- [Extracted records]:
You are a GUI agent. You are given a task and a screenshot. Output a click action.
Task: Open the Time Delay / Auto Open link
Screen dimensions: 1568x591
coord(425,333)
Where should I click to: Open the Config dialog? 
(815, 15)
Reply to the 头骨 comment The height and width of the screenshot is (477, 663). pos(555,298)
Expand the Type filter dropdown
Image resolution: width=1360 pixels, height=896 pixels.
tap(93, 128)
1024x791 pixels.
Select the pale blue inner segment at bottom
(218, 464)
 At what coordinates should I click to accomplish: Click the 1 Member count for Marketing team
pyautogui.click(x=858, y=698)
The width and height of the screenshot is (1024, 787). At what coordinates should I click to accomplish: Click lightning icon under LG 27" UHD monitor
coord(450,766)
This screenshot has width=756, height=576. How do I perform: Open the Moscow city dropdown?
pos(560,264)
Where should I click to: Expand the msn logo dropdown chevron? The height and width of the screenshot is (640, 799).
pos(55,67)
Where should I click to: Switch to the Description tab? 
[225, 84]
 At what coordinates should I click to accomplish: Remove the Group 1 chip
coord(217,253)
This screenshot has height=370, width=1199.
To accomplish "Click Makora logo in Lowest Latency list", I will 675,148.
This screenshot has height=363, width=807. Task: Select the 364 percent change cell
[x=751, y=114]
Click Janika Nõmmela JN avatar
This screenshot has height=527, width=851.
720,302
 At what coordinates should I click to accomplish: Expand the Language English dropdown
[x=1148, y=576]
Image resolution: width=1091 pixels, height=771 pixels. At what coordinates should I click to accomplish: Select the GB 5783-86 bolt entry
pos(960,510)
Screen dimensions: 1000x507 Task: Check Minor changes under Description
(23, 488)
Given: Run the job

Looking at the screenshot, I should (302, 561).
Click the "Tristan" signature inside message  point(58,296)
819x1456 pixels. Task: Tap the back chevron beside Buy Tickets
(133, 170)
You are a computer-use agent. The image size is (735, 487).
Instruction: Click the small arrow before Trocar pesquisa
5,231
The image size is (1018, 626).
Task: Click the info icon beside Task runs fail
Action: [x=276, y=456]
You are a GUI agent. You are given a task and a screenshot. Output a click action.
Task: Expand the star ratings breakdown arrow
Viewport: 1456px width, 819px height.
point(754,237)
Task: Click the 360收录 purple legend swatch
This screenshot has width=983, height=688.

- [YOUR OBJECTIVE]:
Output all entries again exactly; no line may be altered.

- [TASK OUTPUT]:
You are a GUI agent. You are given a task and a screenshot. Output a click action.
Task: Open the Time Delay / Auto Open link
Screen dimensions: 1568x591
coord(425,333)
Where should I click to: Open the Config dialog? 
(815, 15)
Reply to the 头骨 comment The height and width of the screenshot is (477, 663). pos(555,298)
Expand the Type filter dropdown
Image resolution: width=1360 pixels, height=896 pixels.
tap(93, 128)
1024x791 pixels.
Select the pale blue inner segment at bottom
(218, 464)
 At what coordinates should I click to accomplish: Click the 1 Member count for Marketing team
pyautogui.click(x=858, y=698)
The width and height of the screenshot is (1024, 787). At what coordinates should I click to accomplish: Click lightning icon under LG 27" UHD monitor
coord(450,766)
This screenshot has width=756, height=576. How do I perform: Open the Moscow city dropdown?
pos(560,264)
Where should I click to: Expand the msn logo dropdown chevron? The height and width of the screenshot is (640, 799).
pos(55,67)
Where should I click to: Switch to the Description tab? 
[225, 84]
 At what coordinates should I click to accomplish: Remove the Group 1 chip
coord(217,253)
This screenshot has height=370, width=1199.
To accomplish "Click Makora logo in Lowest Latency list", I will 675,148.
This screenshot has height=363, width=807. Task: Select the 364 percent change cell
[x=751, y=114]
Click Janika Nõmmela JN avatar
This screenshot has height=527, width=851.
720,302
 At what coordinates should I click to accomplish: Expand the Language English dropdown
[x=1148, y=576]
Image resolution: width=1091 pixels, height=771 pixels. At what coordinates should I click to accomplish: Select the GB 5783-86 bolt entry
pos(960,510)
Screen dimensions: 1000x507 Task: Check Minor changes under Description
(23, 488)
Given: Run the job

Looking at the screenshot, I should (302, 561).
Click the "Tristan" signature inside message  point(58,296)
819x1456 pixels. Task: Tap the back chevron beside Buy Tickets
(133, 170)
You are a computer-use agent. The image size is (735, 487).
Instruction: Click the small arrow before Trocar pesquisa
5,231
The image size is (1018, 626).
Task: Click the info icon beside Task runs fail
Action: [x=276, y=456]
You are a GUI agent. You are given a task and a screenshot. Output a click action.
Task: Expand the star ratings breakdown arrow
Viewport: 1456px width, 819px height.
point(754,237)
Task: Click the 360收录 purple legend swatch
This screenshot has width=983, height=688.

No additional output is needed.